The organization of sawbones simulation
Throughout the last decade, several orthopedic surgical training programs established surgical skills laboratories to enhance their orthopedic trainees’ future learning. Moreover, orthopedic associations all over the world have introduced many hands-on courses and workshops to expose learners to the available tools and new techniques for the management of orthopedic cases. The previous learning modalities allowed trainees to practice basic surgical skills in a risk-free, low-stress atmosphere, thereby affording the trainees the opportunity to become familiar with different surgical approaches before performing them on patients in the operating room.11 Practicing on sawbones became a major component of laboratory-based education and hands-on orthopedic workshops. The ability of the sawbones to represent anatomical details of each bone of the human body encouraged orthopedic instructors to incorporate them into surgical teaching. Furthermore, the availability of multiple vendors of the synthetic bones reduced both costs and efforts involved in setting up the sawbones training sessions at the simulation centers. In the past, the instructor had to struggle with the construction of each sawbones learning station, which was time- and effort-intensive. Competition between providers led to manpower and financial support to orthopedic learning centers to launch the sawbones simulation training.

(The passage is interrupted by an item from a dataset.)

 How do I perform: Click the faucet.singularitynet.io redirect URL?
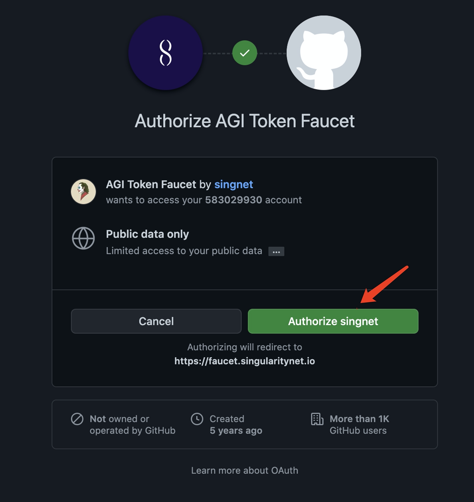[x=244, y=361]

The educational level of the learning has a substantial impact on the organization of the sawbones learning station in the orthopedic skill laboratory. Medical student and junior orthopedic resident classes are focused on basic orthopedic knowledge and surgical skills. For instance, instructors allocate different human body parts at each sawbones station with labels attached to the anatomical landmark to enhance junior learners’ knowledge. As the learner progress in training, there is an increase in the level of complexity of the sawbones’ activities. For example, in order to challenge the learners, the anatomical landmarks in each sawbones may no longer be labelled. In addition, the sawbones utilized at this stage of learning have artificial soft tissue coverage that requires dissection to identify the underling bone structure or fracture location. The aforementioned approach to the organization of the skill laboratory is aligned with Guadagnoli et al12 and their challenge point framework (CPF). The framework demonstrated that appropriate cognitive and physical challenges must be provided for optimal learning to take place. This framework showed consistent enhancement of long-term learning through exposing the learners to short-term stress and failure.12
Battig13 described the contextual interference effect (or intra-task interference) as a condition resulting from training on a variety of tasks within the framework of a single practice setting. Practice under conditions of high degree contextual interference, such as random practice enhances learning retention and future transfer.14 However, instructors should consider appropriate levels of contextual interference when planning the sawbones simulation-based training. Guadagnoli and Lee15 suggested applying random practice for teaching simple tasks, or for fine-tuning a well-practiced skill. On the other hand, blocked practice is more beneficial for training on a complex task or learning a new skill.15 Therefore, the organization of the sawbones laboratory should incorporate a higher level of contextual interference (such as, random practice) as the trainee progresses through the level of training. For instance, practicing a variety of skills on sawbones, such as fracture reduction, application of the plate, drilling, and insertion of the screw in random order would represent high contextual interference in comparison with practicing a single skill on a repetitive basis. The increase in level of cognitive challenge through appropriately higher levels of contextual interference will enhance trainee learning of the skill.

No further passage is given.